「Ecotoxicogenomicsにおけるマイクロアレイ実験の再現性:lab間比較」
Vidal-Dorsch D.E., Bay S.M., Moore S., Layton B., Mehinto A.C., Vulpe C.D., Brown-Augustine M., Loguinov A., Poynton H., Garcia-Reyero N., Perkins E.J., Escalon L., Denslow N.D., Cristina C.D.R., Doan T., Shukradas S., Bruno J., Brown L., Agglen G.V., Jackman P., Bauer M., 2016, Ecotoxicogenomics: Microarray interlaboratory comparability, Chemosphere, 144, 193-200.
2年位前に読んでおきたかった内容。でも自分がヨコエビのRNA抽出でやってきたことが、間違ってはなさそうで良かったです。
例えば自分はフェノールクロロホルム抽出を使用してますが、彼らも推奨してます。
For example, in the present study a commercially available RNA extraction kit was used. However, other methods such as phenol–chloroform procedures may be more suitable to extract RNA from amphipods, since these methods may isolate RNA from organisms with an exoskeleton more efficiently.
他にも28S rRNAのバンドについての記述とか。ヨコエビの28S rRNAが切れてしまって電気泳動で中々確認できないのは、「hidden break(Ishikawa, 1977)」が原因だと思います。この論文では細かく言及されてないけど。
再現性のキーになるポイントが何かという疑問に対して、明確な結論はなく「RNAの質」と「expertise」だろうとのこと。
(2015.10.31追記)
気になることがあったので、 著者のDorisさんにメールで聞いてみました。速攻で返信してくれました!
質問に対する答えはある意味予想通りでしたが(期待には反してましたが)、彼女のresearch gateのページにあるtechnical reportを紹介してもらいました(筆頭著者はSteve Bayさん)。内容は上記の論文とほぼ同じなのですが、最後にBioAnalyzerでのRNA泳動図があって、これがヨコエビの実験をおこなう人には(特にゲル泳動でintegrityを確認する人には)大きな助けになるのではないでしょうか。
「巻貝のcDNA-AFLPと抗酸化酵素活性」
Oberholster P.J., Hill L., Jappie S., Truter J.C. and Botha A.M., 2016, Applying genotoxicology tools to identify environmental stressors in support of river management, Chemosphere, 144, 319-329.
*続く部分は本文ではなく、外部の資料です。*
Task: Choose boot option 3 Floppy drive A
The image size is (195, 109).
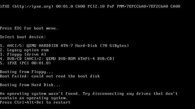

南アフリカの河川水に巻貝physa acutaを曝露させて、cDNA-AFLPとカタラーゼ・エステラーゼ・ペルオキシダーゼ活性を測定してます。生態毒性にcDNA-AFLPを使われてて見つけた時は「やられたー」と思いましたが、読んでみると自分のやろうとしていることとはちょっと方向性が違ってました。Discussionの詳細はフォローしてませんが。
cDNA-AFLPの結果をどう解析しているのか今一つ理解できない…。どうやって「サンプル間のプロファイルが異なる」という結論を出しているのか。断片数だけ? ちなみにAFLPでは、全997断片のうち800断片を切り出して、クローニングしたのは209断片。